J.F. : Nous nous trou­vons à la jonc­tion de diffé­rentes facettes de l’État, et les choix pour l’avenir seront éminem­ment poli­tiques : s’agira-t-il de favo­ri­ser les acteurs privés ou d’investir dans les services publics ? Veut-on reve­nir à la situa­tion d’avant la crise sani­taire ? Cette dernière option est promue par certains acteurs poli­tiques. D’autres penchent pour tenter de faire évoluer l’État vers autre chose. La palette de possi­bi­li­tés est très large.

Le rôle de l’État dans le futur sera proba­ble­ment central vu l’importance du choc subi, puisque de nombreux secteurs écono­miques auront besoin d’être soute­nus par un acteur fort. Mais les secteurs soute­nus, les moda­li­tés, la manière de les finan­cer à brève et à plus longue échéance durant les années à venir dépen­dront des choix posés. Et ces déci­sions seront bien poli­tiques puisqu’il s’agira de savoir où nous voulons aller, et aussi comment les citoyennes et citoyens y seront impli­qués. Leur demande-t-on à nouveau leur avis via des élec­tions anti­ci­pées ? Trouve-t-on d’autres méca­nismes plus parti­ci­pa­tifs qui leur permettent d’être impli­qués ? Ou reste-t-on simple­ment dans l’idée que la Chambre a été renou­ve­lée il y a un an ?

Le rôle de l’État dans le futur sera proba­ble­ment central vu l’importance du choc subi, puisque de nombreux secteurs écono­miques auront besoin d’être soute­nus par un acteur fort.

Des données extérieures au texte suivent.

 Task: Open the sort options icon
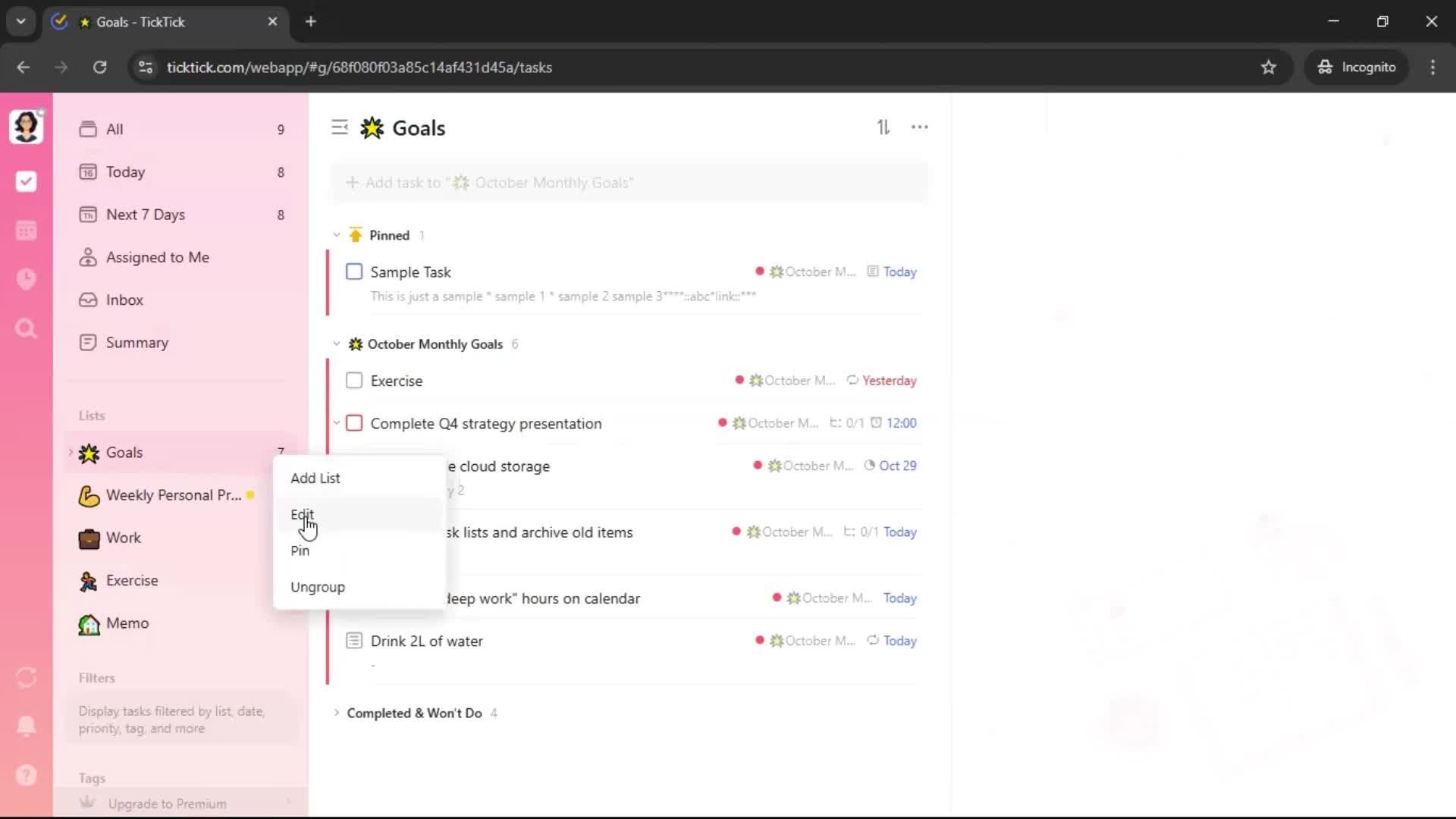coord(883,127)
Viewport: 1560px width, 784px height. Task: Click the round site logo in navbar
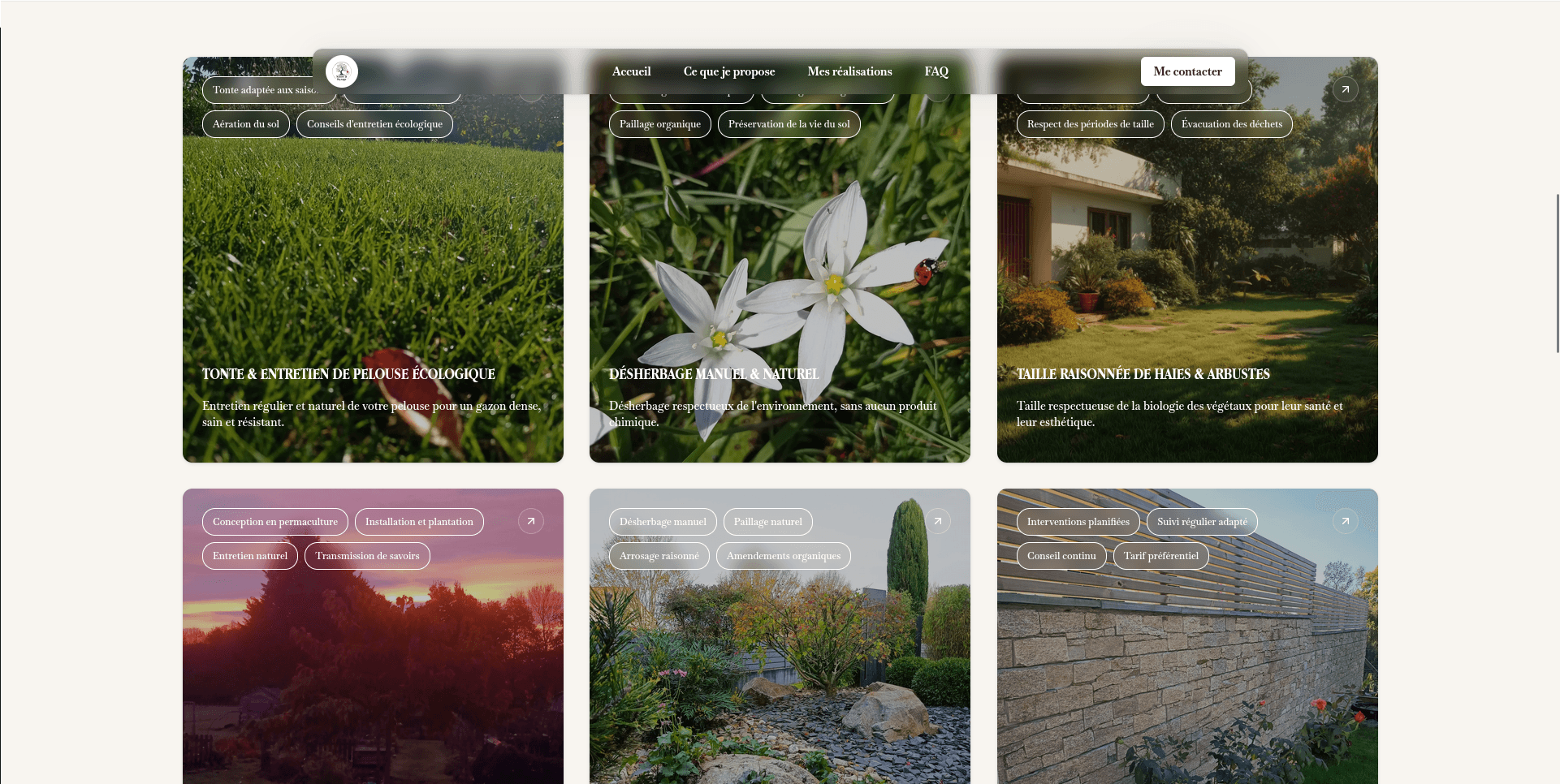click(x=342, y=71)
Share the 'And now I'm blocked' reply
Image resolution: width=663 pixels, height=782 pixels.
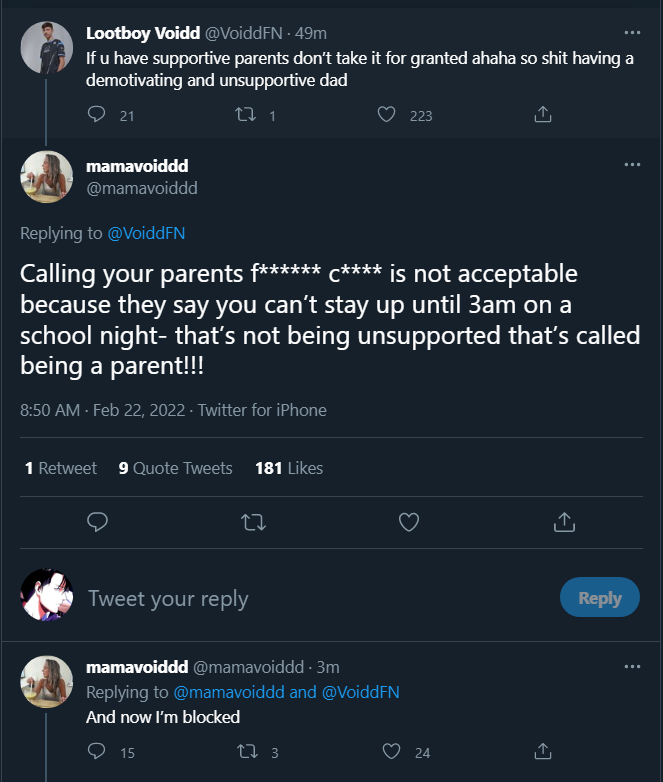click(x=543, y=751)
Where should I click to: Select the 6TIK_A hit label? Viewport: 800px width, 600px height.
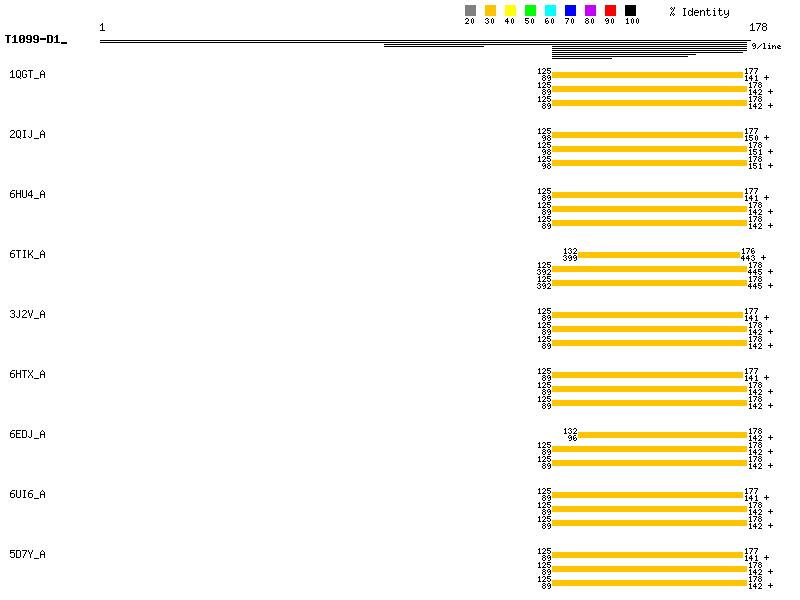[27, 255]
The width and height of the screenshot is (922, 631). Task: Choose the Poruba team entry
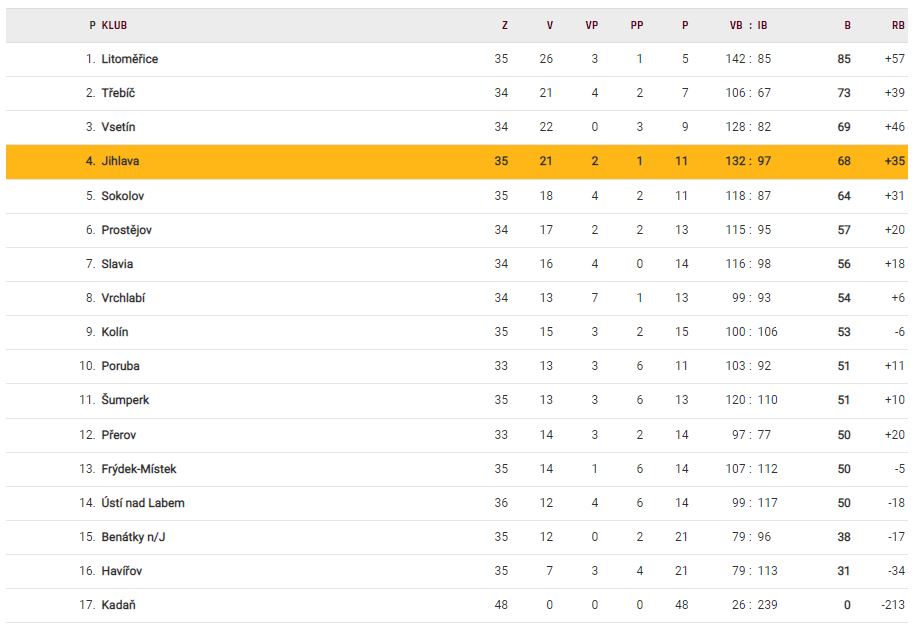pyautogui.click(x=120, y=366)
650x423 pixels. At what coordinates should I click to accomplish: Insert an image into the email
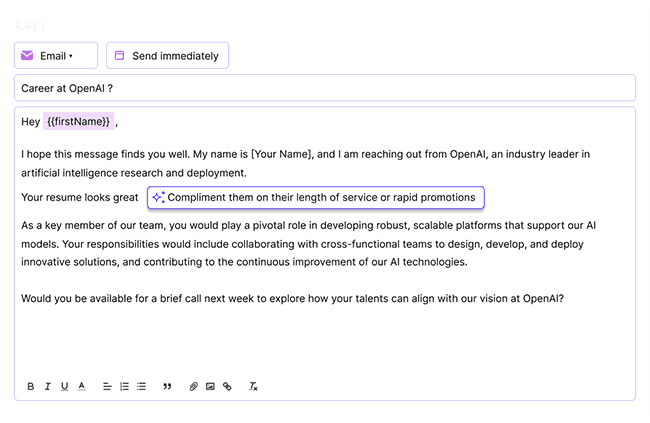click(210, 386)
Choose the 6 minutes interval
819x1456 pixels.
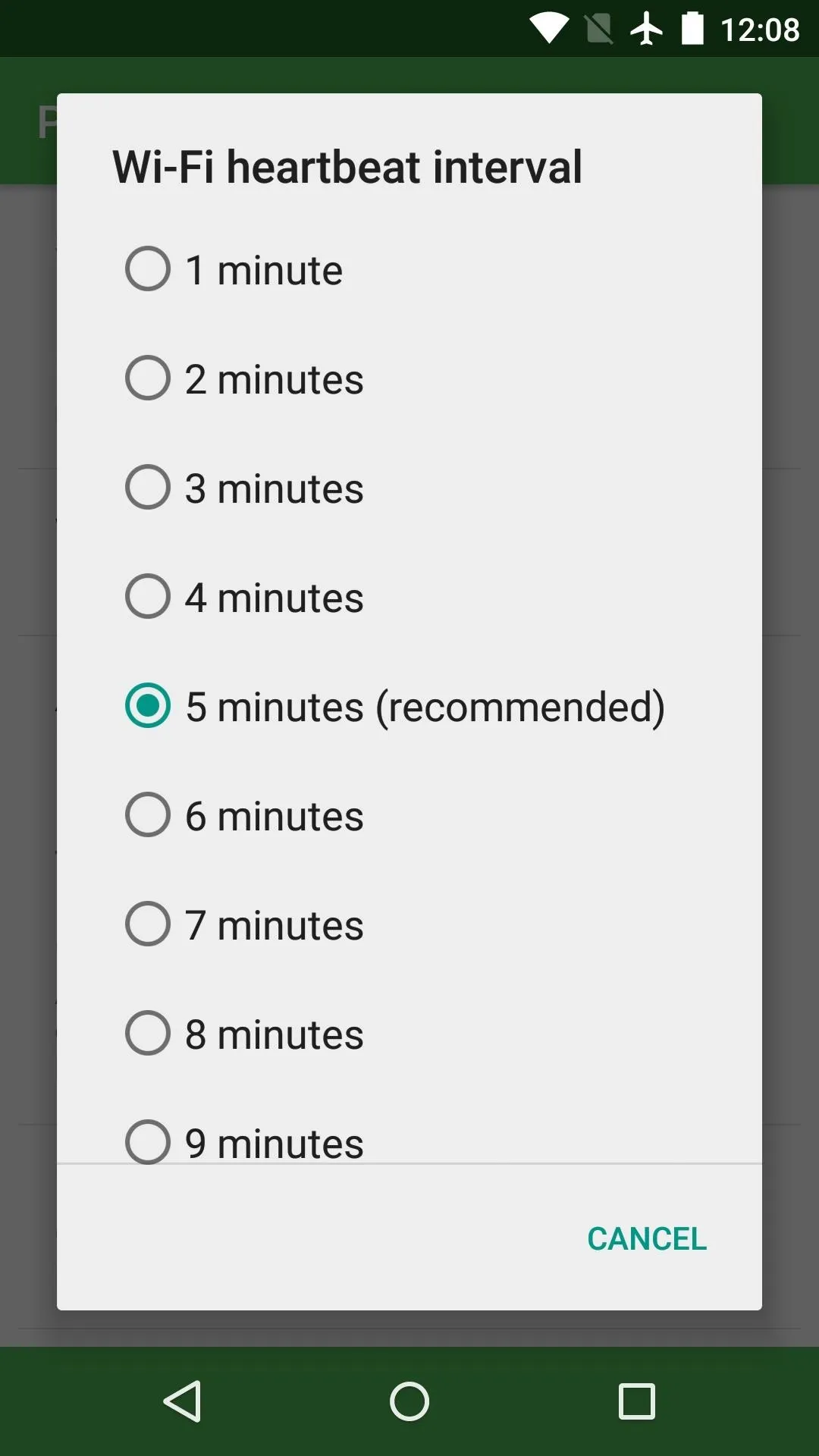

Mais les secteurs soute­nus, les moda­li­tés, la manière de les finan­cer à brève et à plus longue échéance durant les années à venir dépen­dront des choix posés.

S&F : L’État est-il un rempart dans la crise que nous vivons ? Y en a‑t-il d’autres ?

J.F. : L’État est ce que l’on en fait, mais il n’est pas l’alpha et l’oméga ! Les citoyennes et citoyens ont aussi leur mot à dire et leur rôle à jouer, que ce soit pour orien­ter le cours de l’État et des poli­tiques qu’il mettra en œuvre ou soutien­dra, ou pour pallier ses manque­ments et inter­ve­nir là où il ne le fait pas. C’est aussi le rôle des acteurs écono­miques privés d’essayer de peser sur le cours des inter­ven­tions des États. Au-delà du jeu poli­tique, il existe une force de lobbying, qui n’a d’ailleurs jamais cessé pendant la crise sani­taire, pour tenter d’orienter les déci­sions de l’État ou pour s’y substituer.

Mais sans doute que, dans cette période de crise, l’État est davan­tage vu comme un recours, un acteur incontournable.